:: JOB ::
Copy the records verbatim, beginning at the line that contains "Click the CSDN blog watermark link" and stopping after the line that contains "This screenshot has height=1237, width=828.".

--- Begin RECORDED INFORMATION ---

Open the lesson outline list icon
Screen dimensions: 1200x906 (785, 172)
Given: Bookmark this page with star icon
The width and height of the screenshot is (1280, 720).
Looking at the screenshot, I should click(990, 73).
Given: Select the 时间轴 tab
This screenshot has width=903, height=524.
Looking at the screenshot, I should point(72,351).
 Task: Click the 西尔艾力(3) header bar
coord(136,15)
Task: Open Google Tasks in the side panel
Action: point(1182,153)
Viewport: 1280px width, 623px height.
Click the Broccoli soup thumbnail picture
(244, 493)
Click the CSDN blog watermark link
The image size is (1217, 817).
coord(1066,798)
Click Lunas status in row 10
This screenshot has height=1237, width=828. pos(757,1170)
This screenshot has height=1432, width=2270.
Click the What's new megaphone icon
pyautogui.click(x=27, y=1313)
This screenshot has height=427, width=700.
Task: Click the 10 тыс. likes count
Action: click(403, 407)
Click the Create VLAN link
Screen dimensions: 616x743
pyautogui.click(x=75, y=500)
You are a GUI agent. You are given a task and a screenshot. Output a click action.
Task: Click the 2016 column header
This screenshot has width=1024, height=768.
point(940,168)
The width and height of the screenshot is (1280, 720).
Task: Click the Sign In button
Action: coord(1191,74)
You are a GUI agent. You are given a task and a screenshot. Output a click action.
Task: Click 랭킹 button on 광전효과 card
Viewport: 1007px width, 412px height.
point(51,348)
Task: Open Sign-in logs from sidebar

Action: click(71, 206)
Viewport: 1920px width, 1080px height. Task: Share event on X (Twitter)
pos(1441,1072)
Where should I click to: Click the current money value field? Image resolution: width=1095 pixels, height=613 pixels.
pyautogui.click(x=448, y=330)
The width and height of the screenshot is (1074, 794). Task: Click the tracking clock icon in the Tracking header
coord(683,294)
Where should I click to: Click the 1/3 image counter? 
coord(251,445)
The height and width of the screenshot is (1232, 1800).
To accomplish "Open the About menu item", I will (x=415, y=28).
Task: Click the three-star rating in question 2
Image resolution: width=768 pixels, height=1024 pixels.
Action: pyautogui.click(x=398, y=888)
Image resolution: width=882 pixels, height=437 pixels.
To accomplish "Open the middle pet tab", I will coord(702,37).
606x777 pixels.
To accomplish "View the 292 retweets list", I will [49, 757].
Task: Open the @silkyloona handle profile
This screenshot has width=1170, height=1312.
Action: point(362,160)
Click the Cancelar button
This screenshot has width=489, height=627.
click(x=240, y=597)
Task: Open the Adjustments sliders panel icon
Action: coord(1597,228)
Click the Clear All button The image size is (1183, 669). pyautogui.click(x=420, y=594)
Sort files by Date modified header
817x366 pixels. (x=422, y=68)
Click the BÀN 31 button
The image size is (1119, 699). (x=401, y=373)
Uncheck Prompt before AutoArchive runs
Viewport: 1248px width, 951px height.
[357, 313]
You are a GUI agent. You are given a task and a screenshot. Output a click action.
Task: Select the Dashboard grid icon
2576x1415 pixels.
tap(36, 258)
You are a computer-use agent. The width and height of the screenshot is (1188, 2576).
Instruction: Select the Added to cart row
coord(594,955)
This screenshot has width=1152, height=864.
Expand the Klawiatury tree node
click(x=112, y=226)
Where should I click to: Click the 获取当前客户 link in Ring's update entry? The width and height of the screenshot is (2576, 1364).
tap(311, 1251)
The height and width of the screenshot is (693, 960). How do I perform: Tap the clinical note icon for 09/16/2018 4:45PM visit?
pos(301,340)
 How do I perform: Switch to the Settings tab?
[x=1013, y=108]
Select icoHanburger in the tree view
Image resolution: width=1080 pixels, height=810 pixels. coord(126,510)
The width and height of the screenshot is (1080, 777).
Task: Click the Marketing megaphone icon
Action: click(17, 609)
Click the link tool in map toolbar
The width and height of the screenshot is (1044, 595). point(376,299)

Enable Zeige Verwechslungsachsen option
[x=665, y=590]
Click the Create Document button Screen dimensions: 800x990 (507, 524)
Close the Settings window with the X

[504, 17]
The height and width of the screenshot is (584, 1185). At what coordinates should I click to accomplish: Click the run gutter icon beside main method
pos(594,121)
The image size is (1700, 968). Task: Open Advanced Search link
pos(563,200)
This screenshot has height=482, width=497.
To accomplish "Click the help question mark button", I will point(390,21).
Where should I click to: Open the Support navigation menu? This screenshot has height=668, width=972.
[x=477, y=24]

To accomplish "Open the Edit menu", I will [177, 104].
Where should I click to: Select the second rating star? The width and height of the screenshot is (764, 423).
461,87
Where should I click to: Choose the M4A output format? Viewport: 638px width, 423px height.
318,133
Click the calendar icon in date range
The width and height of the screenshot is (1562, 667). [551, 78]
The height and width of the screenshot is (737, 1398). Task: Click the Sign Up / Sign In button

--- End RECORDED INFORMATION ---

:: RESULT BELOW ::
Click the CSDN blog watermark link
The image size is (1217, 817).
coord(1066,798)
Click Lunas status in row 10
This screenshot has height=1237, width=828. pos(757,1170)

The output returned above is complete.